Problem to solve:
Write the next part of the passage below about the AAE-speaking children in the study, starting after its final sentence.
━━━━━ Text provided
Forty-five African American and AAE-speaking children who participated in Pruitt and Oetting (2009) contributed data to the analysis. Details regarding the participants and the participant selection process can be found in the original article, but general information about them is as follows: The participants included 18 males and 27 females. The children’s status as AAE speakers and their rates of nonstandard English use was confirmed through blind listener judgments using Oetting and McDonald’s (2002) 7-point Likert scale ranging from 1 (rater perceived no use of nonstandard English) to 7 (rater perceived heavy use of nonstandard English). All of the speakers earned a nonstandard dialect rating of 2 or higher, which confirmed their status as AAE speakers.

Fifteen of the children were classified as low-income (LSES), 15 were classified as middle-income, age-matched controls (AM), and 15 were classified as middle-income, language-matched controls who were matched to those in the LSES group on vocabulary (LM). Children assigned to the LSES and AM groups were 6 years of age and in kindergarten (LSES mean age = 73.47 months, SD = 4.02; AM mean age = 71.80, SD = 2.21), and those assigned to the LM group were 5 years of age and enrolled in preschools (LM mean age = 59.00, SD = 5.26). Socioeconomic status levels were defined on the basis of maternal education. The LSES group had mothers who had not graduated from high school, and the AM and LM groups had mothers who had completed at least 2 years of college.

Given that other groups of children from low-income homes have been shown to present low scores on standardized language tests (Dollaghan et al., 1999; Washington & Craig, 1999), the children in the LSES group were required to earn standard scores that were less than 90 on the Peabody Picture Vocabulary Test—III (PPVT–III; Dunn & Dunn, 1997), and the children in the AM and LM groups were required to earn scores that were greater than 90. The use of 90 as the criterion for the PPVT–III was based on the group average (M = 91, SD = 11) of the African American participants included in Washington and Craig’s (1999) study of the PPVT–III. The children in the LSES and AM groups also did not attend the same schools. Instead, most of the children in the LSES group attended schools with standardized test scores that fell below the state average, whereas most of the children in the AM group attended schools with above-average test scores.
━━━━━━━━━━
━━━━━ Available data
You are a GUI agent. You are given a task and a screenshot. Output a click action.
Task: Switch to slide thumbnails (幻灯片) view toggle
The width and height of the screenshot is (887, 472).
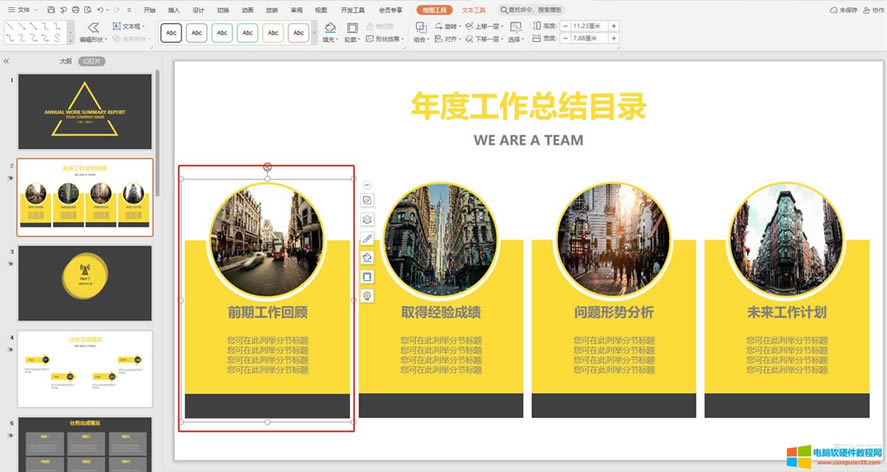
━━━━━━━━━━
Final result:
As summarized in Table 1, additional measures were used to document the children’s cognitive, speech, and language abilities. These were an articulation screener that examined /t/ and /d/ in singletons and clusters; the Figure Ground and Form Completion subtests of the Leiter International Performance Scale-Revised (LEITER-R; Roid & Miller, 1998); Subtests IV–VI of the Test of Language Development—Primary, Third Edition (TOLD–P:3; Hammill & Newcomer, 1997); and mean length of utterance (MLU) from a spontaneous language sample. All children passed the articulation screener with 90% accuracy, and an analysis of variance indicated that the groups did not differ for MLU, F(2, 44) = 2.37, p = .11. Given the selection criteria, the three groups differed on their PPVT–III standard scores, F(2, 44) = 45.81, p < .001, and they also differed on the LEITER-R, F(2, 44) = 15.36, p = .01; TOLD–P:3, F(2, 44) = 12.60, p < .001, and nonstandard dialect density ratings, F(2, 44) = 9.20, p = .003. For all three standardized tests, post hoc t tests revealed that the scores of the children in the LSES group were lower than those of both control groups, but for dialect density, the LSES group earned higher nonstandard ratings than both control groups (p < .05; for details, see Pruitt & Oetting, 2009).

Table 1.

Participant characteristics: Group means and (standard deviations).

Group Agea Artic screenerb Maternal edc PPVT–III standardd PPVT–III rawe LEITER-Rf TOLD–P:3g MLUh AAE ratingi
LSES 73.47 (4.02) 9.93 (0.26) 10 (1.41) 80.27 (6.60) 57.13 (8.94) 9.47 (1.55) 81.13 (15.27) 6.49 (1.38) 5.58 (1.03)
AM 71.80 (2.21) 10.00 (—) 15.60 (0.63) 102.87 (7.12) 83.93 (9.90) 10.73 (1.82) 100.27 (7.58) 6.64 (1.06) 4.24 (1.26)
LM 59.00 (5.26) 9.73 (0.46) 15.60 (0.74) 99.73 (7.29) 63.23 (11.42) 11.47 (2.00) 100.27 (12.04) 5.96 (0.92) 4.20 (1.17)

Note. Em dash in third column indicates that there was no variability (all children scored 10 out of 10). PPVT–III = Peabody Picture Vocabulary Test—III; LEITER-R = Leiter International Performance Scale-Revised; TOLD–P:3 = Test of Language Development—Primary, Third Edition; MLU = mean length of utterance; AAE = African American English; LSES = low income; AM = middle-income age matched; LM = middle-income language matched.

a

Age: In months.

b

Artic screener: Screening tool for final /t/ and /d/ in singletons and clusters, highest score = 10.

c

Maternal ed: Highest grade completed, 12 = graduated from high school, 16 = graduated from college.

d

PPVT–III standard: Standard score obtained on the Peabody Picture Vocabulary Test—III, used for eligibility.

e

PPVT–III raw: Raw score obtained on the Peabody Picture Vocabulary Test—III, used for matching LSES and LM groups.

f

Leiter-R: Average scaled scores from the Figure Ground and Form Completion subtests of the Leiter International Performance Scale-Revised (M = 10, SD = 3).

g

TOLD–P:3: Syntax quotient calculated from subtests IV–VI of the Test of Language Development—Primary, Third Edition (M = 100, SD = 15).

h

MLU: Mean length of utterance in morphemes based on complete and intelligible utterances from language sample.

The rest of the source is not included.